Ned seems to be winning the Fatima war. Fatima comes home with one of the girls almost every day, but Ned always breaks out the sprinkler...
...while Button does something nerdy...half naked. Does it make it less nerdy if you're half naked? I don't know *decides to try this...*
Again, not really sure what the point of this is. Wynn spends a lot of time doing shit like this. Fishing..collecting...other boring things. She really serves no purpose. Originally I wanted her to be all "GETS LEGACY POINTS" but let's be honest, I'm not winnar enough for that. At all.
So I let her go home and call T over. T visits quite a bit.
They do a lot of this....
Ned does a lot of this. She's really quite full of herself.
Ned: "If I show my teeth I'm way more fearsome. Button will never steal Fatima from me now."
*blink*...
Since Chuck does nothing and I don't want to ruin her life I thought I would let her and T get engaged.
I'm not sure but I think T said yes. Either that or Chuck is very forgiving...
Meanwhile, right above where his sister and his sister's girlfriend where getting busy Turnip was HOMG I LOVE THAT PAINTING SO MUCH! *cough* Uh, what was I saying? Oh right, Turnip was hitting on this lady. Before I realized she was an adult. Sad and manly isn't enough to cross the teen/adult line unfortunately. Sad days Turny, saaaaad days.
This is very funny. You get a cookie if you can tell me why ;)
Oh, hello sexy man maid. Would you like to donate babies to mah legacy? I do not know your name, and you will never return to this house but hey, it was worth a shot.
Button: "Well Mr. Duck. One day we will rule the world. Or, if not the world, at least the legacy. Why Mr. Duck? Because, we are amazing. And because Jessie is lazy. Also, she likes my name. What's not to like? Button, But. Ton. Buuuutttttttooooonnnnn. It's fun to say."
Button has a point. A crazy point, but a point nonetheless. I am lazy, and she has many gardening points. And for the none of you who are keeping track...gardening is important. Or something. Besides, Button fucking rocks!
Button: "I will defeat you, you wiley opponent you!"
Button, there isn't anyone there...
Button: "I know, I'm my only worthy adversary. It's a real challenge to beat myself."
Random lady smelling the toddler's head: "You're kinda off your rocker aren't you?"
Button: "Don't worry Mr. Duck. We'll get rid of that blonde random townie one day. Yes we will!"
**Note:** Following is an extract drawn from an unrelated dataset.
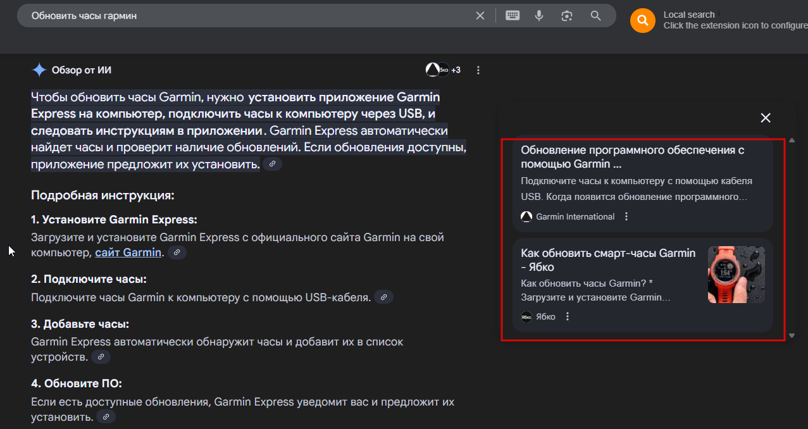Viewport: 808px width, 429px height.
Task: Click link chip beside сайт Garmin
Action: coord(177,252)
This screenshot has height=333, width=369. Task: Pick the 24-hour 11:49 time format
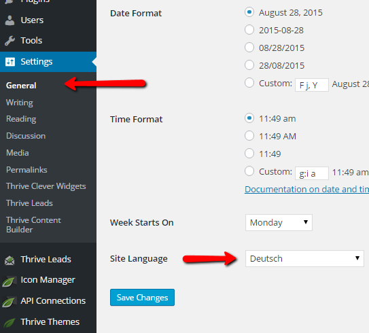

Random blonde townie: *Is afraid*
I don't really think Button plans to kill her....not...really? Well who knows! I sure as shit don't! In case you're wondering, yea, that's the end. Sorry about this guys. It's late, I'm tired, and when I opened up this folder I looked at these pictures and went "Jessie, what in the hell does this mean?" And then I went "*thinks about loading the Shadows and pretending the Rose's don't exist*" and then I finally went "*sigh...edits random pictures and writes crap update*" So, yea, IT'S BEEN INFLICTED UPON YOU! HAHAHAHA! Button's non-evil is rubbing off on me ;) Have a good one guys!